All of the data below must be repeated exactly.

══ Record extracts

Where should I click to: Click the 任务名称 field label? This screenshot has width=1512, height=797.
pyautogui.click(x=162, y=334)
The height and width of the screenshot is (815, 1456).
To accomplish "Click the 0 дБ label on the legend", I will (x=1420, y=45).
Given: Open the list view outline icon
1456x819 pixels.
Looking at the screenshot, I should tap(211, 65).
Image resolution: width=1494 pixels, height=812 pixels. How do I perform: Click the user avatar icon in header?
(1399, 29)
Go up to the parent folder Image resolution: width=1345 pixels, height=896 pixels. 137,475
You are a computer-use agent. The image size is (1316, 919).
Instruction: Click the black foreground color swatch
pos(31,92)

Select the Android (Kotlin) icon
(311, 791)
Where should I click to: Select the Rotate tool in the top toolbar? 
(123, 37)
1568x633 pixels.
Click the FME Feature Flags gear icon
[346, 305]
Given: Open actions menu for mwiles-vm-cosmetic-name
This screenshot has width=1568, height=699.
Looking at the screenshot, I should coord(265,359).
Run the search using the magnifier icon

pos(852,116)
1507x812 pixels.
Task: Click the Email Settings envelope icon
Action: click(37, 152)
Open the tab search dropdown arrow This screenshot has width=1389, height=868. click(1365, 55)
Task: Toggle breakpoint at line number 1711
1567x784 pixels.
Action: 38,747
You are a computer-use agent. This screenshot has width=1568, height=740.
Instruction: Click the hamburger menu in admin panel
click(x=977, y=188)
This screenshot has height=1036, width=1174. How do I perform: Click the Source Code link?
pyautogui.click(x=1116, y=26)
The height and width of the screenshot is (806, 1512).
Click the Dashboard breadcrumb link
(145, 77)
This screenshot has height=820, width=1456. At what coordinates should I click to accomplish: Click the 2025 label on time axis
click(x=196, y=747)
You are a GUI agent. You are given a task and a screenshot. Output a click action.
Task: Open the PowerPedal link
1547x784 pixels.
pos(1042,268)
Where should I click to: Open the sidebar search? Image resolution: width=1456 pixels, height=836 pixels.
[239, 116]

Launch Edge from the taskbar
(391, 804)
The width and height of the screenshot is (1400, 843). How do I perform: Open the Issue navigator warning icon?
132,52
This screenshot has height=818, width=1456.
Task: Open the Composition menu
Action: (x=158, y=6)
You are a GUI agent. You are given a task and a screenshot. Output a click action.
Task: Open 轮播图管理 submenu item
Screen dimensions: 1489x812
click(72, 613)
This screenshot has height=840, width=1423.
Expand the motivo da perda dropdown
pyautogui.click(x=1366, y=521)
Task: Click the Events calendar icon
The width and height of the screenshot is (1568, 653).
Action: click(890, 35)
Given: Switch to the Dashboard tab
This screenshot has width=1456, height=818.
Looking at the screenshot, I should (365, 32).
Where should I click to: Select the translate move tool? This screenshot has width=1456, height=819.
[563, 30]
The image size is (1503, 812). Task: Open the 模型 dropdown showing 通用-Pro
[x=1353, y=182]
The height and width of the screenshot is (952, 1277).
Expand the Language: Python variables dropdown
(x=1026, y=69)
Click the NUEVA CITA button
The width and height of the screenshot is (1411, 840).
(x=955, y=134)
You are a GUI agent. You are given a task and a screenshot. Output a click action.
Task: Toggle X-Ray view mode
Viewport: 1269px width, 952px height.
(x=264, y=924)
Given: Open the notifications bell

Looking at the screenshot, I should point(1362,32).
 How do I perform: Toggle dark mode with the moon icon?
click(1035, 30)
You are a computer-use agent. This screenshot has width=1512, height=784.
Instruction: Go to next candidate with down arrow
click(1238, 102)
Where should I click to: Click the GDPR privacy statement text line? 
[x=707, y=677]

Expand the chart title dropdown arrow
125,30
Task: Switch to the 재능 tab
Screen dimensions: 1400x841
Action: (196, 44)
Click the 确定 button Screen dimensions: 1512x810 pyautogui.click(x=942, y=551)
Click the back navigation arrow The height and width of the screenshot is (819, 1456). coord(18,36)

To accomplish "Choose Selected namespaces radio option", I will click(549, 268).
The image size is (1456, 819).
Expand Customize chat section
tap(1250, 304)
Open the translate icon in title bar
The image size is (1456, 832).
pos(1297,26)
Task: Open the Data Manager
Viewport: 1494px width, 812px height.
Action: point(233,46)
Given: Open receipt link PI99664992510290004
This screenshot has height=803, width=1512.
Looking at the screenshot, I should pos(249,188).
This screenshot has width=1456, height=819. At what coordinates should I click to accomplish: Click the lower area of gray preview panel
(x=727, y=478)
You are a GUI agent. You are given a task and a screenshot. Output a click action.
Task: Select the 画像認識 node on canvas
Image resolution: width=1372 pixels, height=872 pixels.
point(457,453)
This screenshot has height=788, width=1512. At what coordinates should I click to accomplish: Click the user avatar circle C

════

The completed task —
Where should I click to: Click the 任务名称 field label? This screenshot has width=1512, height=797.
pyautogui.click(x=162, y=334)
The height and width of the screenshot is (815, 1456).
To accomplish "Click the 0 дБ label on the legend", I will (x=1420, y=45).
Given: Open the list view outline icon
1456x819 pixels.
Looking at the screenshot, I should tap(211, 65).
Image resolution: width=1494 pixels, height=812 pixels. How do I perform: Click the user avatar icon in header?
(1399, 29)
Go up to the parent folder Image resolution: width=1345 pixels, height=896 pixels. 137,475
You are a computer-use agent. The image size is (1316, 919).
Instruction: Click the black foreground color swatch
pos(31,92)

Select the Android (Kotlin) icon
(311, 791)
Where should I click to: Select the Rotate tool in the top toolbar? 
(123, 37)
1568x633 pixels.
Click the FME Feature Flags gear icon
[346, 305]
Given: Open actions menu for mwiles-vm-cosmetic-name
This screenshot has width=1568, height=699.
Looking at the screenshot, I should coord(265,359).
Run the search using the magnifier icon

pos(852,116)
1507x812 pixels.
Task: Click the Email Settings envelope icon
Action: click(37, 152)
Open the tab search dropdown arrow This screenshot has width=1389, height=868. click(1365, 55)
Task: Toggle breakpoint at line number 1711
1567x784 pixels.
Action: 38,747
You are a computer-use agent. This screenshot has width=1568, height=740.
Instruction: Click the hamburger menu in admin panel
click(x=977, y=188)
This screenshot has height=1036, width=1174. How do I perform: Click the Source Code link?
pyautogui.click(x=1116, y=26)
The height and width of the screenshot is (806, 1512).
Click the Dashboard breadcrumb link
(145, 77)
This screenshot has height=820, width=1456. At what coordinates should I click to accomplish: Click the 2025 label on time axis
click(x=196, y=747)
You are a GUI agent. You are given a task and a screenshot. Output a click action.
Task: Open the PowerPedal link
1547x784 pixels.
pos(1042,268)
Where should I click to: Open the sidebar search? Image resolution: width=1456 pixels, height=836 pixels.
[239, 116]

Launch Edge from the taskbar
(391, 804)
The width and height of the screenshot is (1400, 843). How do I perform: Open the Issue navigator warning icon?
132,52
This screenshot has height=818, width=1456.
Task: Open the Composition menu
Action: (x=158, y=6)
You are a GUI agent. You are given a task and a screenshot. Output a click action.
Task: Open 轮播图管理 submenu item
Screen dimensions: 1489x812
click(72, 613)
This screenshot has height=840, width=1423.
Expand the motivo da perda dropdown
pyautogui.click(x=1366, y=521)
Task: Click the Events calendar icon
The width and height of the screenshot is (1568, 653).
Action: click(890, 35)
Given: Switch to the Dashboard tab
This screenshot has width=1456, height=818.
Looking at the screenshot, I should (365, 32).
Where should I click to: Select the translate move tool? This screenshot has width=1456, height=819.
[563, 30]
The image size is (1503, 812). Task: Open the 模型 dropdown showing 通用-Pro
[x=1353, y=182]
The height and width of the screenshot is (952, 1277).
Expand the Language: Python variables dropdown
(x=1026, y=69)
Click the NUEVA CITA button
The width and height of the screenshot is (1411, 840).
(x=955, y=134)
You are a GUI agent. You are given a task and a screenshot. Output a click action.
Task: Toggle X-Ray view mode
Viewport: 1269px width, 952px height.
(x=264, y=924)
Given: Open the notifications bell

Looking at the screenshot, I should point(1362,32).
 How do I perform: Toggle dark mode with the moon icon?
click(1035, 30)
You are a computer-use agent. This screenshot has width=1512, height=784.
Instruction: Go to next candidate with down arrow
click(1238, 102)
Where should I click to: Click the GDPR privacy statement text line? 
[x=707, y=677]

Expand the chart title dropdown arrow
125,30
Task: Switch to the 재능 tab
Screen dimensions: 1400x841
Action: (196, 44)
Click the 确定 button Screen dimensions: 1512x810 pyautogui.click(x=942, y=551)
Click the back navigation arrow The height and width of the screenshot is (819, 1456). coord(18,36)

To accomplish "Choose Selected namespaces radio option", I will click(549, 268).
The image size is (1456, 819).
Expand Customize chat section
tap(1250, 304)
Open the translate icon in title bar
The image size is (1456, 832).
pos(1297,26)
Task: Open the Data Manager
Viewport: 1494px width, 812px height.
Action: point(233,46)
Given: Open receipt link PI99664992510290004
This screenshot has height=803, width=1512.
Looking at the screenshot, I should pos(249,188).
This screenshot has width=1456, height=819. At what coordinates should I click to accomplish: Click the lower area of gray preview panel
(x=727, y=478)
You are a GUI agent. You are given a task and a screenshot. Output a click action.
Task: Select the 画像認識 node on canvas
Image resolution: width=1372 pixels, height=872 pixels.
point(457,453)
This screenshot has height=788, width=1512. At what coordinates should I click to accomplish: Click the user avatar circle C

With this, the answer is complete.